WHAT IS BEING ASKED: Summarize the article below on AI's changing role in industrial settings in two sentences.

Oct 22, 2025
Articles
AI in industrial environments has been shifting its role: from a copilot that guides and assists operators and plant managers, to an agent capable of making autonomous decisions and learning independently.
This article explores that transition, the key differences, and how combining copilot and agent roles can maximize productivity and innovation.
Copilot: the AI that supports
Over the last decade, Copilot AI has become a valuable assistance tool that, among other functions, alerts about deviations, analyzes data predictively, and suggests process adjustments. But—this is essential—the critical action still remains in human hands.
For example, an industrial copilot in a pharmaceutical plant may recommend changes to reactor temperature, adjust assembly line speed, or warn about supply chain delays—always awaiting human confirmation. This approach reduces errors while maintaining human control, which is essential in regulated industries such as pharmaceuticals, food, or chemicals.
Agentic AI: the AI that decides and acts
Starting in 2024, Agentic AI systems emerged, capable of acting autonomously, learning from experience, and adapting to changes in production, logistics, and supply chains—shifting from a support role to a decisive one in industrial operations.
In industry, its applications are concrete:
Monitoring plant data to ensure parameters remain within desired ranges.
Correcting deviations in production by adjusting machinery or processes in real time.
Escalating incidents automatically, notifying the right teams, and triggering workflows without human intervention.
For instance, an agent can optimize production flows, schedule predictive maintenance, and redistribute resources according to demand—driving greater efficiency and reducing operational errors.
Challenges and requirements in factories
Adopting Agentic AI requires factories to have proper technological infrastructure, strong security protocols, and trained personnel.
But only by combining system autonomy with human oversight can its benefits be fully realized without compromising safety or operational reliability.

SOURCE DATA:

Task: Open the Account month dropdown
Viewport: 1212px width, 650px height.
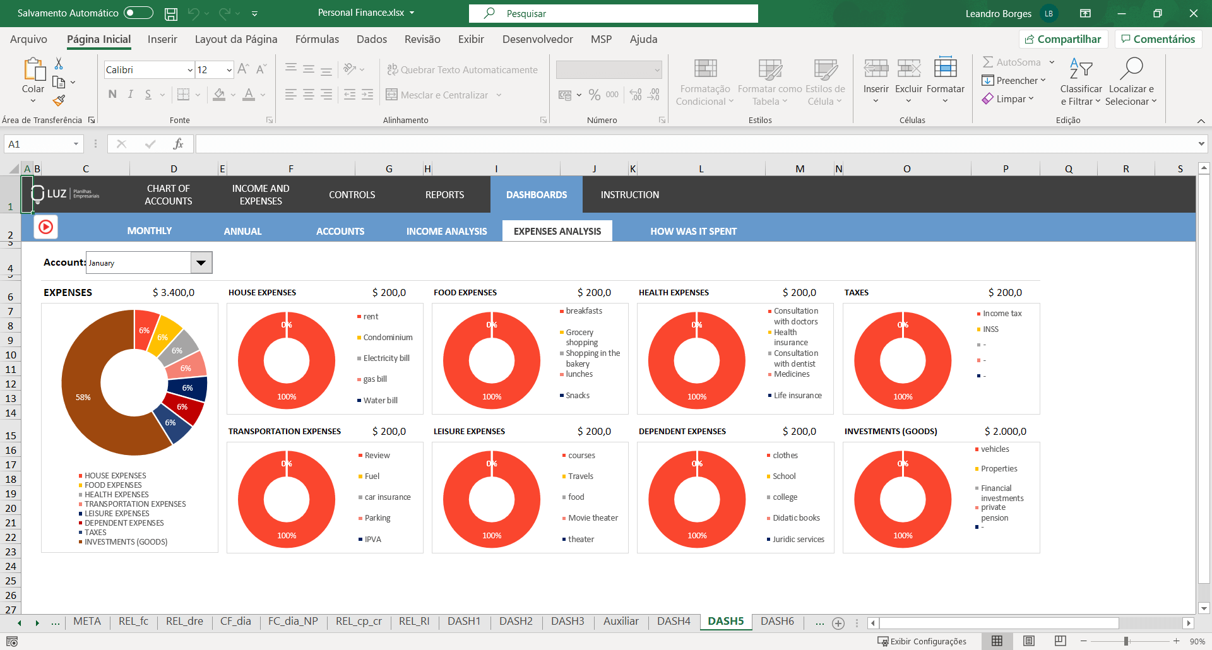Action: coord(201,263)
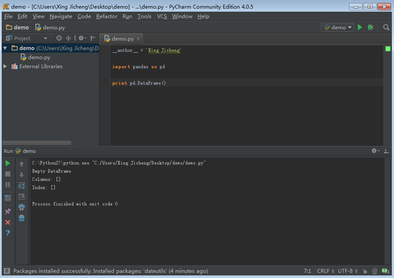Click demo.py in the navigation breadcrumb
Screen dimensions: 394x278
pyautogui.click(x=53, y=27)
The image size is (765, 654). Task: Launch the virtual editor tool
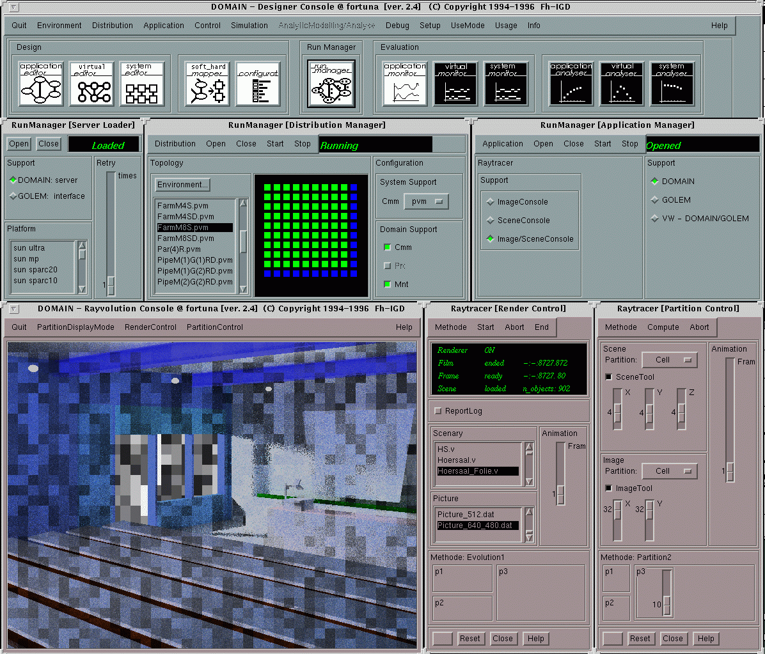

OUTPUT: AI in industrial environments is shifting from copilots, which alert about deviations, analyze data predictively and suggest process adjustments while leaving the critical action in human hands, to agentic systems that emerged starting in 2024 and can act autonomously, learn from experience and adapt to changes in production, logistics and supply chains. Adopting agentic AI requires proper technological infrastructure, strong security protocols and trained personnel, and its benefits can be fully realized only by combining system autonomy with human oversight.